Here, if you don't believe me, here are the elastic moduli for aluminum and steel:

http://www.mse.cornell.edu/cou...s.htm

Steel Elastic Modulus: 200-207 GPaAluminum Elastic Modulus: 69 GPa

See? Steel is about three times more rigid than Aluminum.

Yokota, the collars still rely greatly on the stock bushings. The holes in the collars are not clearanced tightly around the subframe mounting studs, and by virtue of this cannot transfer any significant load from the subframe to the unibody. They work by compressing the stock bushing and stiffening it in this manner. Although they do work, they do not eliminate bushing slop completely, as your stock rubber bushing remains the main mode of force transfer between the subframe and chassis.
A "strength-equivalent" aluminum structure, having used deflection (stiffness) as the design criteria, will have been built using roughly 50% greater plate thickness.

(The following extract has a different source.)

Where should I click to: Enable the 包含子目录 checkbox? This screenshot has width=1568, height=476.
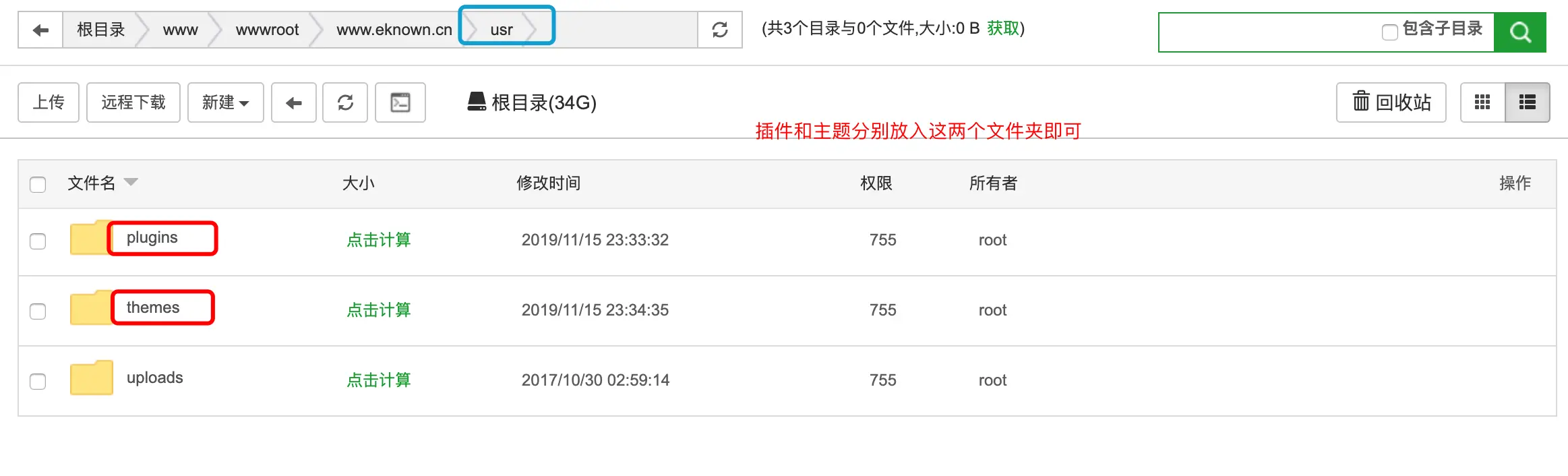click(1389, 32)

We might then say that this strength-equivalent "one and a half inch" thick aluminum plate will yield at around 51k per square inch of surface area (around 29% greater yield strength than the "equivalent" region of steel plate), and will fail at around 67.5k psi (around 12.5% greater ultimate strength than the "equivalent" region of steel plate).

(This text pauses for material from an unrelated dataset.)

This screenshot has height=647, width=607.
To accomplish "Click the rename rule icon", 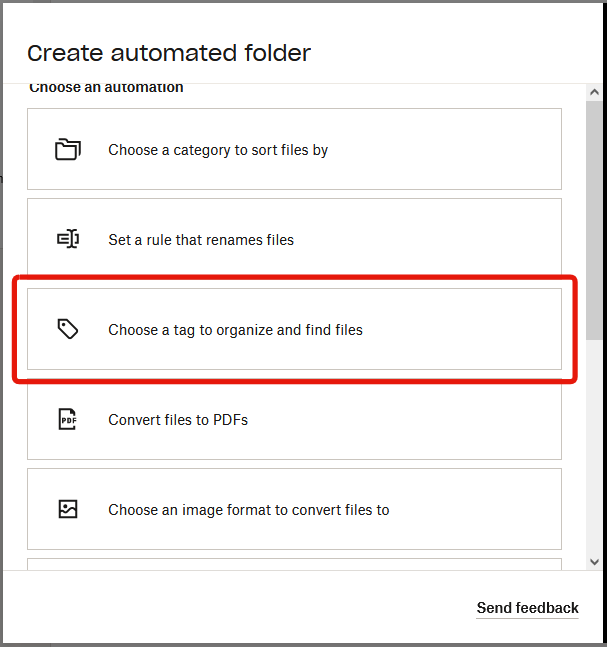I will point(68,240).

Of course these broad generalizations are intended only as a way of illustrating the approximate relative strengths of the materials. However, from these considerations we can see that the aluminum vessel will have a greater overall strength than the steel vessel per square area of plate. The reason for this is that the aluminum plate will, for the sake of stiffness, be 150% the size of the steel plate.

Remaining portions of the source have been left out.